## Collected data
□ □ □ □ □

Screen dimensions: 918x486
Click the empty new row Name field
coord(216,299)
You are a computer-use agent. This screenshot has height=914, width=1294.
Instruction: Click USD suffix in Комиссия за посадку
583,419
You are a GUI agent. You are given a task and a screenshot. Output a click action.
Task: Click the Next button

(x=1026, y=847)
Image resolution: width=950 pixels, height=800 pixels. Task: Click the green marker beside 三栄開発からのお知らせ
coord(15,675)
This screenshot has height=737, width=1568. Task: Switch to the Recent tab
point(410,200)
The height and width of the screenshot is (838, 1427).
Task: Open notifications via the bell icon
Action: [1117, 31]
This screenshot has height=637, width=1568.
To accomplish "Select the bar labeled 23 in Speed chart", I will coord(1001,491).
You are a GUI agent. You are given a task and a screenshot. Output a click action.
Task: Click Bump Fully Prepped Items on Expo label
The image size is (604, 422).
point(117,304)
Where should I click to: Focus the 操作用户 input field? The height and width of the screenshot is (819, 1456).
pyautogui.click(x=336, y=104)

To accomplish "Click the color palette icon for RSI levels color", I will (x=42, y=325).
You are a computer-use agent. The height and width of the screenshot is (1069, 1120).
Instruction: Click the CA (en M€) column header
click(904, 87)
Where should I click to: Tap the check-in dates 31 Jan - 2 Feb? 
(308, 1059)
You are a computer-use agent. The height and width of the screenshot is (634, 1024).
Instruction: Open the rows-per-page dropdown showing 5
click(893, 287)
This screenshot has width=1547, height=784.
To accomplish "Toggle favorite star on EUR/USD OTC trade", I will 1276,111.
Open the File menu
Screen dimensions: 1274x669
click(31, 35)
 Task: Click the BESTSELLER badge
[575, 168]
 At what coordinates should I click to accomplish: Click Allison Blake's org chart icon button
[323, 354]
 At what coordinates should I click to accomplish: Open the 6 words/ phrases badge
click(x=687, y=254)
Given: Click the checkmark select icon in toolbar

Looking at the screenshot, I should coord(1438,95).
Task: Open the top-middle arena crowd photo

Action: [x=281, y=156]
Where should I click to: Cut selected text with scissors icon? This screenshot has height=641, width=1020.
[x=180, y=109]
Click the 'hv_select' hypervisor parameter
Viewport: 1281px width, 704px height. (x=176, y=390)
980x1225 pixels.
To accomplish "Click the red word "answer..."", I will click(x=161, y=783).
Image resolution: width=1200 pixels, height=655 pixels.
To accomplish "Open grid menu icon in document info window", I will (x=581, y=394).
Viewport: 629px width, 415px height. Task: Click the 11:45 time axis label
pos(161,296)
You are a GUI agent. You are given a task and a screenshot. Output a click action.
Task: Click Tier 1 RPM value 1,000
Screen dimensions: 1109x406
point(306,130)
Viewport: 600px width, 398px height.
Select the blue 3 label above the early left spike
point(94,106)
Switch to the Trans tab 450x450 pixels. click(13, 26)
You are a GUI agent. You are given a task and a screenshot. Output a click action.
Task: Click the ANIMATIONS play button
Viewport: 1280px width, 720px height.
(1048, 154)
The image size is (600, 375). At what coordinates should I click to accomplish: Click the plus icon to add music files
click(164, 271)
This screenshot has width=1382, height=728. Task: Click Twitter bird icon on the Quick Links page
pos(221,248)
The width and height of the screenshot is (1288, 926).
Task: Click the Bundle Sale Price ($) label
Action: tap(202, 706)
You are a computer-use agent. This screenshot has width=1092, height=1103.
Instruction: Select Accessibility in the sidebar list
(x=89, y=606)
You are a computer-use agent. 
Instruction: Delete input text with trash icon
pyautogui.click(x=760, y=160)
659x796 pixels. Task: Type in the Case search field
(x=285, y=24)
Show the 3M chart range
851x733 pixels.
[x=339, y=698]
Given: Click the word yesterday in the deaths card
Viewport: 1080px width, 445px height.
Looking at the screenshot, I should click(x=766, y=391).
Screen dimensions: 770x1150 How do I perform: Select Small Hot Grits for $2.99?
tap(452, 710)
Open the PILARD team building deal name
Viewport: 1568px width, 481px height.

□ □ □ □ □

## Activity
The required answer is each line of the data in which the word "computer" appears.

## The answer
You are a computer-use agent. This screenshot has height=914, width=1294.
You are a computer-use agent. The height and width of the screenshot is (1069, 1120).
You are a computer-use agent. The height and width of the screenshot is (634, 1024).
You are a computer-use agent. This screenshot has width=1092, height=1103.
You are a computer-use agent. 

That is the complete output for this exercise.